根據下方的輸電線路故障診斷摘要，回答以下問題：
(a) 本研究採用哪一種機器學習模型來學習序列資訊？
(b) 多任務監督式模型的第一種輸出區分哪幾種情形？
(c) 由於歷史記錄稀缺，故障原因識別的解決方案基於哪一種數據？

### [提供摘錄]
<<<<
使用機器學習進行輸電線路故障診斷

Abstract

本研究旨在探索與完善輸電線路故障診斷技術，開發基於機器學習之故障檢測、故障類型分類、故障原因識別和非同步量測校正方法。本研究採用機器學習模型Conformer來學習序列資訊。本研究主要提出二種架構之機器學習模型，一為基於多任務監督式機器學習，另一為自監督和無監督式機器學習之方法。 多任務監督式機器學習模型解決了故障檢測、故障類型分類和非同步量測校正同步。透過使用滑窗法與最小化前處理來降低計算複雜度。該模型生成兩種類型的輸出：第一種輸出處理故障檢測和分類，區分不對稱故障、對稱故障、不對稱輸電線斷線故障和無故障。第二種輸出指示故障在序列中開始的取樣點，便於測量同步。本文提出的方法將對比其他先進的方法或模型。 在故障原因識別方面，我們回顧並總結了現有文獻。基於歷史記錄的稀缺性，我們提出了一種基於模擬數據的自監督和無監督式機器學習技術的解決方案。 本論文提出之方法將透過歷史事故資料驗證。通過整合現有的輸電線路參數估測和故障定位演算法，開發出一種全面的故障診斷系統。

This research aims to explore and improve fault diagnosis techniques for transmission lines by developing machine learning-based methods for fault detection, fault type classification, fault cause identification, and asynchronous measurement synchronization. This research employs the Conformer: Convolution-augmented Transformer model to learn sequential information. Two main machine learning model architectures are proposed: one based on multi-task supervised learning, and the other on self-supervised and unsupervised learning methods. The multi-task supervised machine learning model effectively handles fault detection, fault type classification, and asynchronous measurement synchronization with minimal pre-processing of input feature sequences. The sliding window technique is utilized to reduce computational complexity. The model produces two types of outputs: the first addresses fault detection and classification, distinguishing between asymmetric faults, symmetric faults, asymmetric conductor broken faults, and no fault. The second output indicates the sample point at which the fault begins in the sequence, facilitating measurement synchronization. The evaluation between the proposed methodology and other state-of-the-art technique is present. For fault cause identification, we review and summarize existing literatures. Given the scarcity of field records, we propose a feasible solution using self-supervised and unsupervised machine learning techniques based on simulation data. Historical events are used to validate the proposed methodology in this thesis. By integrating existing transmission line parameter estimation and fault location algorithms, a comprehensive fault diagnosis system is developed.
>>>>
### [資料部分]
<<<<
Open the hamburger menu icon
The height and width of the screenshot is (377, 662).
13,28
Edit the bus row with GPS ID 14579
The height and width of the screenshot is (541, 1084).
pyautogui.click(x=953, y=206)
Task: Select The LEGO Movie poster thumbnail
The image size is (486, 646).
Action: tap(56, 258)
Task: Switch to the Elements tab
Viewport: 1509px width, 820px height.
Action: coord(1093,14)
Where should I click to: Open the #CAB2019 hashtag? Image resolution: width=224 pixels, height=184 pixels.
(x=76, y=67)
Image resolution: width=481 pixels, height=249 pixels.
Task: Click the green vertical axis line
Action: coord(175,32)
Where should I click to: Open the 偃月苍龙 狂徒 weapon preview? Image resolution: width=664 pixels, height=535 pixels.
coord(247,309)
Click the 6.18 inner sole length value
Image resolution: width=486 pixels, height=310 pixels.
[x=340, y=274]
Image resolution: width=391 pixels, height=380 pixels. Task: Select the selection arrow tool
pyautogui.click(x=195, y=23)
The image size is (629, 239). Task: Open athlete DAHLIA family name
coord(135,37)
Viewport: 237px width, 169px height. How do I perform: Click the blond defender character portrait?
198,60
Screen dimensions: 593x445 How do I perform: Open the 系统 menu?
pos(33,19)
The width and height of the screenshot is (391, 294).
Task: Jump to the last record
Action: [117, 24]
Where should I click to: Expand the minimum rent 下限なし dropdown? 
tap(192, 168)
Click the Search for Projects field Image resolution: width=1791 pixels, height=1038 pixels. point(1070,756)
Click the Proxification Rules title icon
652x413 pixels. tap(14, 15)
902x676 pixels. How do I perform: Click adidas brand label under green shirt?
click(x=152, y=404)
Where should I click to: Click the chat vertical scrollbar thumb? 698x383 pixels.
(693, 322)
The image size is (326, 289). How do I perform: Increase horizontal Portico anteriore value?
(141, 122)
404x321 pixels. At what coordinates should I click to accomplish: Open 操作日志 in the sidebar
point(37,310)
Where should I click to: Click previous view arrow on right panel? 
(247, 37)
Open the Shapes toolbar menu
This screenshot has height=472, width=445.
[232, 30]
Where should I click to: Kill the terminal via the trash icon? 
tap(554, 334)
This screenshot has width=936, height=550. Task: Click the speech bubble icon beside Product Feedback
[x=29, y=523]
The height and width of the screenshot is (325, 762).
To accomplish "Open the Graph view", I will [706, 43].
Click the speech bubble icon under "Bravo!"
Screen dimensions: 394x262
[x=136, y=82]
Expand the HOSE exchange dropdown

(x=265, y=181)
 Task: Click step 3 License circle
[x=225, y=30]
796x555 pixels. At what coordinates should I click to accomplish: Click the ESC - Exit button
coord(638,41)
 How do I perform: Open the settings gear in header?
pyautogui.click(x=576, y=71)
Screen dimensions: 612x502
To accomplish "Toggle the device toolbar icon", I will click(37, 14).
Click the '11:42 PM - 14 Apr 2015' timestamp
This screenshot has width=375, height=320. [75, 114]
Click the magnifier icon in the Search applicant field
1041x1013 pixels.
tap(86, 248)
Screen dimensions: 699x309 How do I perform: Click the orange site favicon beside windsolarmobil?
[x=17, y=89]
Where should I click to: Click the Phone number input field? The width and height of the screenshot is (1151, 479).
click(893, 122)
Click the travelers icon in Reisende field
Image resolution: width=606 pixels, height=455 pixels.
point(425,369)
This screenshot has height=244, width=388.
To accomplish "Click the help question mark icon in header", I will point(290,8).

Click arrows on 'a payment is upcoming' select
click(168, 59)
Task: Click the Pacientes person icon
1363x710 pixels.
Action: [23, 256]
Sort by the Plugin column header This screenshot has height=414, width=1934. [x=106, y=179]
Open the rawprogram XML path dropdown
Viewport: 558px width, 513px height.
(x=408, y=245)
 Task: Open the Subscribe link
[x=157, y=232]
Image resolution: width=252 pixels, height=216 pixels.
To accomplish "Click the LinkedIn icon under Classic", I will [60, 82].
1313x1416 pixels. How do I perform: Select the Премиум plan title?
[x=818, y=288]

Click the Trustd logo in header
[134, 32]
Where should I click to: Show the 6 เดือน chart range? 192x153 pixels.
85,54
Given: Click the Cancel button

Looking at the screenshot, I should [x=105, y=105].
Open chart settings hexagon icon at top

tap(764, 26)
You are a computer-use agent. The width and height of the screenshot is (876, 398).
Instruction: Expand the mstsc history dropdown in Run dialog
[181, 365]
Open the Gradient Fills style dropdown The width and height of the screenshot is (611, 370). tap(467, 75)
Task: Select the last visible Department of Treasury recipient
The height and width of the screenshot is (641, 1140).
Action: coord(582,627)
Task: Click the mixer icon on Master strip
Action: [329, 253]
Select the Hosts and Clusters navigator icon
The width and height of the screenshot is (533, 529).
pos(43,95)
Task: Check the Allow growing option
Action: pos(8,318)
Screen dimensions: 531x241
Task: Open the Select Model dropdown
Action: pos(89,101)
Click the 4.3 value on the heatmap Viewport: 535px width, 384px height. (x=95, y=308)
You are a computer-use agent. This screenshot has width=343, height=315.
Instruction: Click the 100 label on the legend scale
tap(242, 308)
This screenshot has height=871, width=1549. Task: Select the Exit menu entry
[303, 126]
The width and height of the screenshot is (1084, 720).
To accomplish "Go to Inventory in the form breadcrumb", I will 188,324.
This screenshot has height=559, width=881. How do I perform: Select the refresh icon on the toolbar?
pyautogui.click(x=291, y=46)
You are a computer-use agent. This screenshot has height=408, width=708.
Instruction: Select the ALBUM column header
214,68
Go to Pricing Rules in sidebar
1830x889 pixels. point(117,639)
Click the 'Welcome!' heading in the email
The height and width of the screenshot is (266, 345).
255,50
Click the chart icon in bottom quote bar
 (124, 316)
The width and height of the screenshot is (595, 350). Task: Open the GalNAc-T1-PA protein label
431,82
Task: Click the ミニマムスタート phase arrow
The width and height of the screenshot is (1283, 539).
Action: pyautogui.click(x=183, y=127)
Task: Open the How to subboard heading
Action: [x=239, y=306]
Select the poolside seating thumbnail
>>>>
### [作答結果]
(a) Conformer（Convolution-augmented Transformer）模型。
(b) 不對稱故障、對稱故障、不對稱輸電線斷線故障和無故障。
(c) 模擬數據。